Saved data entries:
:::::

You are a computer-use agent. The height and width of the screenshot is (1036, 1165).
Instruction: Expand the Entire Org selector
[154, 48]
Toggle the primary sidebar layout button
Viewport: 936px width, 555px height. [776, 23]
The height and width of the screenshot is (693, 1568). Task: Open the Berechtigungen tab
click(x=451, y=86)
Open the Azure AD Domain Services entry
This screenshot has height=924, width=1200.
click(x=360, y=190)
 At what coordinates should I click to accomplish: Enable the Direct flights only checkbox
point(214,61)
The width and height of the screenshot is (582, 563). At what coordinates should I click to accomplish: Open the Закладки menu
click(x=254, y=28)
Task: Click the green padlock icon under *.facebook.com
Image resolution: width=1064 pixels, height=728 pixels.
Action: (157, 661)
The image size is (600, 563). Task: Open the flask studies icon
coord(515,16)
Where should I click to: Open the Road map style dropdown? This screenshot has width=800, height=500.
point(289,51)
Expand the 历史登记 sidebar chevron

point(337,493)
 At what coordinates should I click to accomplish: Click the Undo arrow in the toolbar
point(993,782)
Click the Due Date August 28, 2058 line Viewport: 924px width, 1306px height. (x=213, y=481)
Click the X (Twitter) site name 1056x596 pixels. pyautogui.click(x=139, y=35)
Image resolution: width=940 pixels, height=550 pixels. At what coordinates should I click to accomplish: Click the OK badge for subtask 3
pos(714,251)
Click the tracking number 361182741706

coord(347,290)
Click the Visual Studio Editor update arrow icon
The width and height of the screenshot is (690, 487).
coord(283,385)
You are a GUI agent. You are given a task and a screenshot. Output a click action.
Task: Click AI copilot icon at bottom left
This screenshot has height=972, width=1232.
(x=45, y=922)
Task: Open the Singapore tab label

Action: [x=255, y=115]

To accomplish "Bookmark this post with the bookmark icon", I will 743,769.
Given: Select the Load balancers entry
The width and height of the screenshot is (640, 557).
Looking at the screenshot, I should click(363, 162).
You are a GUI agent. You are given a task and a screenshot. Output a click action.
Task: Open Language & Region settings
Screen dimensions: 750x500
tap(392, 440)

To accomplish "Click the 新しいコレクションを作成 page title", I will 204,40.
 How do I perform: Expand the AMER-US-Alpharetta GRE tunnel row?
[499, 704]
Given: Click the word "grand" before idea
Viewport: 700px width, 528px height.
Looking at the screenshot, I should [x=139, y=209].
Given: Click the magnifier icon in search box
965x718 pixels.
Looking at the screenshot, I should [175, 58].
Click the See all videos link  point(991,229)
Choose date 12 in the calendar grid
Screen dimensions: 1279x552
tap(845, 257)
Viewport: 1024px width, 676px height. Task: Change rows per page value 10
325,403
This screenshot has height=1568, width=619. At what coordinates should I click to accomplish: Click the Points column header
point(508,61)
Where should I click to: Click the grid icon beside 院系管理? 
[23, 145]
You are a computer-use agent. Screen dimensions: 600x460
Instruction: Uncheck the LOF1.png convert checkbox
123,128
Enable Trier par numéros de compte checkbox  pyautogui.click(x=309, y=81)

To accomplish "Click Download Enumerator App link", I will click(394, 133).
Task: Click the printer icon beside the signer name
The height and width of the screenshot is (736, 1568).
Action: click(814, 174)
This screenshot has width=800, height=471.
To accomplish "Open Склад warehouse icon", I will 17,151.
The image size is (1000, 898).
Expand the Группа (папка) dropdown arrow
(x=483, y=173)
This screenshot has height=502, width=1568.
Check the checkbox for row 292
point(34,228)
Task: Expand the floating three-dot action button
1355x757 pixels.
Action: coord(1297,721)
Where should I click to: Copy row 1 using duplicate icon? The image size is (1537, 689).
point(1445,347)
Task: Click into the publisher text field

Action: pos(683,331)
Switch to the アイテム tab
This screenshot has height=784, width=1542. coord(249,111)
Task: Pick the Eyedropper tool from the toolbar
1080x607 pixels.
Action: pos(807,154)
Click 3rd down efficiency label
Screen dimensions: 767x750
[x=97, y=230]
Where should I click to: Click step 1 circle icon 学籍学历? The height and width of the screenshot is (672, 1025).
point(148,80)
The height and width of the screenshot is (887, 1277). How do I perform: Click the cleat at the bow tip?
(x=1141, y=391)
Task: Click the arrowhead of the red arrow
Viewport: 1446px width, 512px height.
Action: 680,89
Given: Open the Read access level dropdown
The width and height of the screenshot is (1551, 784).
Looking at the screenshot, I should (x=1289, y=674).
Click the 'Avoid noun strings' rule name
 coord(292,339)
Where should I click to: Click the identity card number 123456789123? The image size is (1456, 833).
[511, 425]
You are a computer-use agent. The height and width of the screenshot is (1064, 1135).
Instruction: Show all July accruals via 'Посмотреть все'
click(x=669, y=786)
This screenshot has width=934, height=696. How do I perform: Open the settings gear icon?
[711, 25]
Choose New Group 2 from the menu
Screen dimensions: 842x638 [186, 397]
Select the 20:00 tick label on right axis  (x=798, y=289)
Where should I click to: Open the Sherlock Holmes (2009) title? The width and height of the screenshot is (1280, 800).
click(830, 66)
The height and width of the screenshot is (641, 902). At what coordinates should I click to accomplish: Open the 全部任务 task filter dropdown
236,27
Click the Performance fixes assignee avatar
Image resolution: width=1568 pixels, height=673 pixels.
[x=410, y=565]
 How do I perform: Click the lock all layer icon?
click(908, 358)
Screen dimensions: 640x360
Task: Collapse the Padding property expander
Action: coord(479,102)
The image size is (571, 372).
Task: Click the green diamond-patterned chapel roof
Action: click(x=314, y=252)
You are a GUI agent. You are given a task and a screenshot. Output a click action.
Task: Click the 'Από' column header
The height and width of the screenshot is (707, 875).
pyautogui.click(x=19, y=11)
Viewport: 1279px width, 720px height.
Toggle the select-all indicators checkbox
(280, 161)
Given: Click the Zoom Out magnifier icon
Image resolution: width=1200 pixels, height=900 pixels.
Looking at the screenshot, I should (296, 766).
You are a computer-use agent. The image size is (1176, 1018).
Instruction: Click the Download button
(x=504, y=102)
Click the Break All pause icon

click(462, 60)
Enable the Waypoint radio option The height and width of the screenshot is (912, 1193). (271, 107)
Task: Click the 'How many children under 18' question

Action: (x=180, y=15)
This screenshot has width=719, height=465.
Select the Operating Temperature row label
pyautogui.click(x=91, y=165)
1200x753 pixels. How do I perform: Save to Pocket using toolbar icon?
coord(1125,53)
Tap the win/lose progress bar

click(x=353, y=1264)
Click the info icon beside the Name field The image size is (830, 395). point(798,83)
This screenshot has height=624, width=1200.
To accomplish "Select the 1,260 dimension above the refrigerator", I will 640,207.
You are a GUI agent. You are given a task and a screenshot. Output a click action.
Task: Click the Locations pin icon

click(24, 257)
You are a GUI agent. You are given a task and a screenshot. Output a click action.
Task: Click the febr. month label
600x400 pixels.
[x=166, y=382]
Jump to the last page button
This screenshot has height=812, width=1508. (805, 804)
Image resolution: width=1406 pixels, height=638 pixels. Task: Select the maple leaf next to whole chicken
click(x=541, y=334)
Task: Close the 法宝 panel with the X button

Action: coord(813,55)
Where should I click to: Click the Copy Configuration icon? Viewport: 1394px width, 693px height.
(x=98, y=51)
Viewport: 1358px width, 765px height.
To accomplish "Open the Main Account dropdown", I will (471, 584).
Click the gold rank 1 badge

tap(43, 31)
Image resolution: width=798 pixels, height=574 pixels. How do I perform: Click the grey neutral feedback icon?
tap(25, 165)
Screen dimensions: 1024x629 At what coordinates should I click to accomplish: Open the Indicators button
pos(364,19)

:::::

Go line by line through the records above and copy each one containing "computer".

You are a computer-use agent. The height and width of the screenshot is (1036, 1165).
You are a computer-use agent. Screen dimensions: 600x460
You are a computer-use agent. The height and width of the screenshot is (1064, 1135).
You are a computer-use agent. The image size is (1176, 1018).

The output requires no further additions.